Aboul Naga said the current critical state of the country cannot withstand further strikes or protests because this is the time to move forward and forget the past, even though it’s a “difficult thing to ask of people.”
“When people strike, they not only do not work, but they keep others from working,” she said.
Earlier this month, after the country witnessed its bloodiest violence since Mubarak stepped down in February, in protest of how they government responded to Maspero event, Hazem El-Beblawi, Egypt’s second finance minister in this interim government, attempted to step down from what he called a “weak and incompetent administration.”

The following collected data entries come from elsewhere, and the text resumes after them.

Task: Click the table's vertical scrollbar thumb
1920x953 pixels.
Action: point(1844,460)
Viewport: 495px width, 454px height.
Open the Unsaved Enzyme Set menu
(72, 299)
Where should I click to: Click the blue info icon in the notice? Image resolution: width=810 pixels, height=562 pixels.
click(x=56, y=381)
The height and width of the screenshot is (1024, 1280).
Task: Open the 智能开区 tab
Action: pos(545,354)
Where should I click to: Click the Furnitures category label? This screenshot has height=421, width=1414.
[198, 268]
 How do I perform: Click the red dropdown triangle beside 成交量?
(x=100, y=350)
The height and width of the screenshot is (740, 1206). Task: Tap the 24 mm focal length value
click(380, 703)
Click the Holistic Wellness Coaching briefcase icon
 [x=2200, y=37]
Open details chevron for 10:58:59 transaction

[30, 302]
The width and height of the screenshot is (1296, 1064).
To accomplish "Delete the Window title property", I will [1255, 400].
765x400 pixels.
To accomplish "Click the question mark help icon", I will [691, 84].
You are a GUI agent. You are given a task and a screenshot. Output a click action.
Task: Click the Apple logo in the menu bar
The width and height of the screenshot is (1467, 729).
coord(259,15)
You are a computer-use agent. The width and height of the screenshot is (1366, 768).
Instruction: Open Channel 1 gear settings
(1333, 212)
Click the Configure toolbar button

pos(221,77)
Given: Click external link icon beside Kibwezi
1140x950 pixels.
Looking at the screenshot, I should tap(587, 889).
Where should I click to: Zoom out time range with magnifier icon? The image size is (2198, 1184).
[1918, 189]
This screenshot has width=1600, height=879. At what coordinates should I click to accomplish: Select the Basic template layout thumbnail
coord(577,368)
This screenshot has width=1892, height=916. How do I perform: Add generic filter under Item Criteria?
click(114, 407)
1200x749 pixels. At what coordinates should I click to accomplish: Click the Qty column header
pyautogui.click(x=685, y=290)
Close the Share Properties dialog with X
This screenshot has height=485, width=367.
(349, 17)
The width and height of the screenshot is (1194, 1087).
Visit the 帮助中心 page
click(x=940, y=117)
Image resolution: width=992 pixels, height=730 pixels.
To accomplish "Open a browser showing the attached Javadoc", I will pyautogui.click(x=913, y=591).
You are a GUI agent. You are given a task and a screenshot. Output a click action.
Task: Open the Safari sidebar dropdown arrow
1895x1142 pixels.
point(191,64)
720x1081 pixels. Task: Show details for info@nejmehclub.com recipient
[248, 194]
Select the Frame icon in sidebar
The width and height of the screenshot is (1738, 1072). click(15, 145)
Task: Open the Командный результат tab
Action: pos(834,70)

His resignation was refused by Egypt’s de facto president and head of the ruling military council, Field Marshal Mohamed Hussein Tantawy. El-Beblawi also pointed out that the current government failed in securing the country.
Aboul Naga, however, had a different message.
“We are bringing back security to the country, but we must keep in mind that our police force was broken since the revolution,” she said. “The police force have lost over 4,000 vehicles, which were damaged or burned, and we must understand it is hard for them to get around like before with this kind of loss.”
Although Aboul Naga stressed that people must discontinue striking and protesting in order for the country to go forward, former minister of Poland had another approach when it came to this issue.
“The basics of capitalism must not be questioned,” said Jan Krzysztof Bielecki, former PM of Poland. “But what is in question today are the inequalities; social justices and social participation must be redeemed.”
Speaking from his experience, Bielecki said the transition to democracy brings a period of instability. He also added if the country is serious about democracy and reconciliation, then equal participation in Egypt is a must, referring to the participation of "Islamists" and the Muslim Brotherhood in the political process.
You cannot just say “no protests and no strikes, we need stability now,” he said, it does not work that way.
Herb Williamson, who works in agricultural development in Upper Egypt’s Qena district, told DNE about his fruitful business encounters.
“When I go out in the field with these farmers, the political issues never come up,“ he said. “It is all business and I take that as a positive sign because what we are trying to do with our project is involve the farmers.”
Williamson, who is a consultant in the development project, has been working with low-income farmers in Qena since February after Mubarak stepped down, helping the farmers grow more crops by providing the help and resources they needed. His project also partnered up with two farmer associations in Upper Egypt.
“We are trying to do is involve the farmers, this way they will have more business, a chance to have a share in a growing company, and a better future with better lives for their families,” he added.
Williamson believes the issue of politics may not come up in what he calls his “small circle” because these are farmers who are being included in the business process.
“The key in this phase is to bring in social justice, include as many people as you can and economic growth will come; this inclusiveness will bring in the trickle effect,” he said. “But it does not happen overnight, it takes time.”
Participants in the forum included representatives from the US embassy, Inertia Invest, youth activists, professors of economics from Cairo University, as well as the Federation of Egyptian Industries.